• Required action:
The records should be restated exactly from their first line through the line with "You are a computer-use agent. The height" in it.

[Stored data]
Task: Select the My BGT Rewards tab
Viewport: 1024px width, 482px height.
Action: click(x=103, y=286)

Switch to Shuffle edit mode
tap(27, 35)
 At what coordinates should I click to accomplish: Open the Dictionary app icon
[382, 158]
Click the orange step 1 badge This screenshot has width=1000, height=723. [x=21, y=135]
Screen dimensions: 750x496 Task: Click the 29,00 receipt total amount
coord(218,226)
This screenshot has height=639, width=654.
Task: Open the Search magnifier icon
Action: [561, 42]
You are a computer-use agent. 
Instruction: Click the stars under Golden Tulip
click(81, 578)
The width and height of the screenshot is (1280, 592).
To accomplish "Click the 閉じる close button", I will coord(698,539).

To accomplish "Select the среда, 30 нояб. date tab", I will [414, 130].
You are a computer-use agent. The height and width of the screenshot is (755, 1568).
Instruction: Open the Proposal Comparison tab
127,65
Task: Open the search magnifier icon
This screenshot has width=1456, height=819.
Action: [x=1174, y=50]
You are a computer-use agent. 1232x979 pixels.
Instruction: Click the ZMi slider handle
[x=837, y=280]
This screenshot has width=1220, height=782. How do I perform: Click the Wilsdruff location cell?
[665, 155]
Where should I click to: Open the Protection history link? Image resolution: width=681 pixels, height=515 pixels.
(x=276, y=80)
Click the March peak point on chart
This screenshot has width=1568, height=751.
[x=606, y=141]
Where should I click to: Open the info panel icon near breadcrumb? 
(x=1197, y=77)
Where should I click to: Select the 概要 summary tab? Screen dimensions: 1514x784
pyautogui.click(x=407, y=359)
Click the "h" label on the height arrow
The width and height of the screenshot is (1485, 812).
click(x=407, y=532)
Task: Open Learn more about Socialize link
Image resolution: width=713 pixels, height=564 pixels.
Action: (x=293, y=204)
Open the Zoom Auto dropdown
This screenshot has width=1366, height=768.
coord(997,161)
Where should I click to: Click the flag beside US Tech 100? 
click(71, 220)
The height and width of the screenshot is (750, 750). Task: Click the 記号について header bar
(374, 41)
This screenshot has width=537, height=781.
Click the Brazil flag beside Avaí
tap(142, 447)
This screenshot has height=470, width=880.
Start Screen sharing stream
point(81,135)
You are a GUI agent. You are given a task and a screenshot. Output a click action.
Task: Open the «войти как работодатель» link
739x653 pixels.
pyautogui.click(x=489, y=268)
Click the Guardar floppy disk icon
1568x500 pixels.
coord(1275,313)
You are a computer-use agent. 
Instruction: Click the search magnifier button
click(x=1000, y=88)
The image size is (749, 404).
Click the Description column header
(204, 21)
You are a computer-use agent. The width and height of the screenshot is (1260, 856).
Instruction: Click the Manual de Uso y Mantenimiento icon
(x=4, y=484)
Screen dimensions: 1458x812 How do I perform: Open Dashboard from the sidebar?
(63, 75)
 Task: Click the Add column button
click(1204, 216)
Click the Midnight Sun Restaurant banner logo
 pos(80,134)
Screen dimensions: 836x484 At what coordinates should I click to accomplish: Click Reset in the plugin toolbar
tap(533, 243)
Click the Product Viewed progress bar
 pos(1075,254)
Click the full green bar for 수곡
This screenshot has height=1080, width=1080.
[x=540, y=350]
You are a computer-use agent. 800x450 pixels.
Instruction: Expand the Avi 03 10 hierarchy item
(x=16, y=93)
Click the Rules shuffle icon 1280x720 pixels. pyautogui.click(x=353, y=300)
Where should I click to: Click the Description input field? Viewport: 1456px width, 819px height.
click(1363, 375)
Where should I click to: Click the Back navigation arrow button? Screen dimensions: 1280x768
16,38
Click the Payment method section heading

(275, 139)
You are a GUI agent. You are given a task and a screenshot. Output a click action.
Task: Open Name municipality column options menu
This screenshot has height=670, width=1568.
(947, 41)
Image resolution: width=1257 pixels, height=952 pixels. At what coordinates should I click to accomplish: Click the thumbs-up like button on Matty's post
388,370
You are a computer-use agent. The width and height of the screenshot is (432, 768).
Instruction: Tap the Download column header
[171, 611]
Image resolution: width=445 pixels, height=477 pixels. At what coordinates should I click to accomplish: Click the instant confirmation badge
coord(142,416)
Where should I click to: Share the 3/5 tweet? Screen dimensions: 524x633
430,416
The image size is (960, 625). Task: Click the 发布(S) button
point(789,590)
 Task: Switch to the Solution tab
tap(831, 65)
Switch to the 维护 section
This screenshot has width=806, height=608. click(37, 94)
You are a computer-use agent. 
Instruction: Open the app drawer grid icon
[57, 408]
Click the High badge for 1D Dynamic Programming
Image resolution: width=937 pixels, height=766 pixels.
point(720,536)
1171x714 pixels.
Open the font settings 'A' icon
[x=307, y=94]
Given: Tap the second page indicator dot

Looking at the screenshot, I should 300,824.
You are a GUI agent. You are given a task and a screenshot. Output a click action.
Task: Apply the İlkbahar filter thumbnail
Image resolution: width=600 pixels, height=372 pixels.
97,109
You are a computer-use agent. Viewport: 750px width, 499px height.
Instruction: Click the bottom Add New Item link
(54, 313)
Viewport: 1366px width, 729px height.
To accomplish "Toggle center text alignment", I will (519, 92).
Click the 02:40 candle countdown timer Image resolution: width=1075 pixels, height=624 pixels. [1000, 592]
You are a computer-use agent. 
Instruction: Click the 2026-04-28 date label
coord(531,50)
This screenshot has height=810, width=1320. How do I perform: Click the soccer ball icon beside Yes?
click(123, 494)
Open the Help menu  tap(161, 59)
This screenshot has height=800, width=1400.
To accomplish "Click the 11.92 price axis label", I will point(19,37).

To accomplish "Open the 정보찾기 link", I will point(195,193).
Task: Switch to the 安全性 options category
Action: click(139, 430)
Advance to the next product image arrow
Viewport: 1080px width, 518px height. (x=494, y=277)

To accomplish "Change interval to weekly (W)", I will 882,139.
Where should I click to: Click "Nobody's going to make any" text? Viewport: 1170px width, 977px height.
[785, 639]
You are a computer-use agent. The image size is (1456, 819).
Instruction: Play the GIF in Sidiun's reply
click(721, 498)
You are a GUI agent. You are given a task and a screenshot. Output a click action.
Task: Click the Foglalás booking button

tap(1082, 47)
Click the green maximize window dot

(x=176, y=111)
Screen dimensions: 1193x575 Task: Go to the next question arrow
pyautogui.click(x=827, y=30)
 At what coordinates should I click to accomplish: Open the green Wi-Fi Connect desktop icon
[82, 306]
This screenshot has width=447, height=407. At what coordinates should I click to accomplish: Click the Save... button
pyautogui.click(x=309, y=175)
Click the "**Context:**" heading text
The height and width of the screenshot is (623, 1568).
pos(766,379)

• Response below:
Task: Select the My BGT Rewards tab
Viewport: 1024px width, 482px height.
Action: click(x=103, y=286)

Switch to Shuffle edit mode
tap(27, 35)
 At what coordinates should I click to accomplish: Open the Dictionary app icon
[382, 158]
Click the orange step 1 badge This screenshot has width=1000, height=723. [x=21, y=135]
Screen dimensions: 750x496 Task: Click the 29,00 receipt total amount
coord(218,226)
This screenshot has height=639, width=654.
Task: Open the Search magnifier icon
Action: [561, 42]
You are a computer-use agent. 
Instruction: Click the stars under Golden Tulip
click(81, 578)
The width and height of the screenshot is (1280, 592).
To accomplish "Click the 閉じる close button", I will coord(698,539).

To accomplish "Select the среда, 30 нояб. date tab", I will [414, 130].
You are a computer-use agent. The height and width of the screenshot is (755, 1568).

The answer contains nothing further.